Add the valid_bearer helper and a token check at the top of the handler:
import os
import json
import requests
def handle(event, context):
+ token = read_secret("deploy-function-token")
+ if not valid_bearer(token, event.headers):
+ return {"statusCode": 401, "body": "Unauthorized"}
+
gateway = os.getenv("gateway_url", "http://gateway.openfaas:8080")
password = read_secret("openfaas-password")

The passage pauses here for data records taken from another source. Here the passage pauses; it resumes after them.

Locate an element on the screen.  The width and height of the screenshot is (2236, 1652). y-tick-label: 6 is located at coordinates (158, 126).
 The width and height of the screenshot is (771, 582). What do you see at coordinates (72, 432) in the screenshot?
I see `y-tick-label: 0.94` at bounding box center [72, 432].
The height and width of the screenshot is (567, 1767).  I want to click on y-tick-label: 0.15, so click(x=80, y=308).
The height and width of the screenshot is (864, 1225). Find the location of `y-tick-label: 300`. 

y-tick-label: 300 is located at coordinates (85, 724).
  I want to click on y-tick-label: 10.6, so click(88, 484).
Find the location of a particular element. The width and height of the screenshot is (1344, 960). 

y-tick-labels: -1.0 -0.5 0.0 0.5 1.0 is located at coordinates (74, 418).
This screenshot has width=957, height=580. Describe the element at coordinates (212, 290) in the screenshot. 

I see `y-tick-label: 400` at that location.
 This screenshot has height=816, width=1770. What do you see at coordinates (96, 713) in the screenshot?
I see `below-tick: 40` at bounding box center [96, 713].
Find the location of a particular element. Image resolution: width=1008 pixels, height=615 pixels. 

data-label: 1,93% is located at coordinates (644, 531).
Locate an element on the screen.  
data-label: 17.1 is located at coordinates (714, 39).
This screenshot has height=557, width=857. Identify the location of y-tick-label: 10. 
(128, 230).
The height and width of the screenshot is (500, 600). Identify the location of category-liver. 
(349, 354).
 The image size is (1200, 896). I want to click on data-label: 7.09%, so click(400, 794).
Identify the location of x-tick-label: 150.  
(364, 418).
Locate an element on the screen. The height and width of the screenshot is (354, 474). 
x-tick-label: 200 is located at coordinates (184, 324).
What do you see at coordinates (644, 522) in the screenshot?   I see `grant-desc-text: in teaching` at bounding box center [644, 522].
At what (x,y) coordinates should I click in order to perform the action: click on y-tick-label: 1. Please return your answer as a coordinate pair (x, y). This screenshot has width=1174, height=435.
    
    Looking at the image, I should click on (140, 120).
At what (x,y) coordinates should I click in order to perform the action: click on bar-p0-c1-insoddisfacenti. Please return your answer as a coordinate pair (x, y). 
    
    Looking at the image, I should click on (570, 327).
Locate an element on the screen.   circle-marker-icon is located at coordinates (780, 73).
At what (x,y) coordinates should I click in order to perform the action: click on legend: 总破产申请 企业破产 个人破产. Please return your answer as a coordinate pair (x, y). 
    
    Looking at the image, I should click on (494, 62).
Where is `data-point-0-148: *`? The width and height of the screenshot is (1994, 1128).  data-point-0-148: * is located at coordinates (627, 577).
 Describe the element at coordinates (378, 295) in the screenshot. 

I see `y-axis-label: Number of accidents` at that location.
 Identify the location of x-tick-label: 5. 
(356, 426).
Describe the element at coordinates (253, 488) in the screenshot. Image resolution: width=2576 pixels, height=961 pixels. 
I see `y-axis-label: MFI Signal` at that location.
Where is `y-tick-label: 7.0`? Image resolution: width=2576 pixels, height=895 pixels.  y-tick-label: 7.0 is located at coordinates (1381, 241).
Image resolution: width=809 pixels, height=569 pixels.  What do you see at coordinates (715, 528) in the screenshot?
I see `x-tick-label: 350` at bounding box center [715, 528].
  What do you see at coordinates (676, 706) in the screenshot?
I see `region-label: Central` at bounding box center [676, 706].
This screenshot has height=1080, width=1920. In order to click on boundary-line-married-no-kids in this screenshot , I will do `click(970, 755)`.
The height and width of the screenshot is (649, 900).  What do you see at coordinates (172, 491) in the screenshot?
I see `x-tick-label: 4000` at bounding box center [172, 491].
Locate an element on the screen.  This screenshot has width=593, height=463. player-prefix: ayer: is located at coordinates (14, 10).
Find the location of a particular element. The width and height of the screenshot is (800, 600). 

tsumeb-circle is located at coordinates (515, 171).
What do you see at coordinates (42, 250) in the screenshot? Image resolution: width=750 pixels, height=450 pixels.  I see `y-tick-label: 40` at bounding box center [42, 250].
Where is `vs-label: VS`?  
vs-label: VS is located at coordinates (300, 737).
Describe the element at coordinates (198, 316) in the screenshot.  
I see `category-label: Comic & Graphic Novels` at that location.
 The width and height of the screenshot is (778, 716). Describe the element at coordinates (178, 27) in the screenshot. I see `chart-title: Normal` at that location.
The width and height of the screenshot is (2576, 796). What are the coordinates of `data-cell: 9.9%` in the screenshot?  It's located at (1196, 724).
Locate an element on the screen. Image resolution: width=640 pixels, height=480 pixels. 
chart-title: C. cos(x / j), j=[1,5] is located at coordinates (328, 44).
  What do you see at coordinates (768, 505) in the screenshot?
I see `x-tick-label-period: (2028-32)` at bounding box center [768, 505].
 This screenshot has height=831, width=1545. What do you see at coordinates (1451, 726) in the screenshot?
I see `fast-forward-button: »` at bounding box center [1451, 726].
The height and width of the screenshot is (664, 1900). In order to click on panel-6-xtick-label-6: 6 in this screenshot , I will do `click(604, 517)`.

auth = ("admin", password)
@@ ...
+def valid_bearer(token, headers):
+ if "Authorization" not in headers:
+ return False
+ authz = headers["Authorization"]
+ if not authz.startswith("Bearer "):
+ return False
+ return authz.split(" ", 1)[1] == token
+
def read_secret(name):
with open("/var/openfaas/secrets/" + name, "r") as f:
return f.read().strip()
Add the new secret to stack.yaml:
secrets:
- openfaas-password
+ - deploy-function-token
Generate and create the token secret:
faas-cli secret generate -o ./deploy-function-token.txt
faas-cli secret create deploy-function-token \
--from-file=./deploy-function-token.txt
Redeploy the function and invoke it with the token:
faas-cli up \
--filter deploy-function \
--tag digest
curl -X POST http://127.0.0.1:8080/function/deploy-function \
-H "Authorization: Bearer $(cat ./deploy-function-token.txt)" \
-H "Content-Type: application/json" \
--data '{
"name": "env",
"image": "ghcr.io/openfaas/alpine:latest",
"namespace": "staging"
}'
A request without a valid token returns 401 Unauthorized.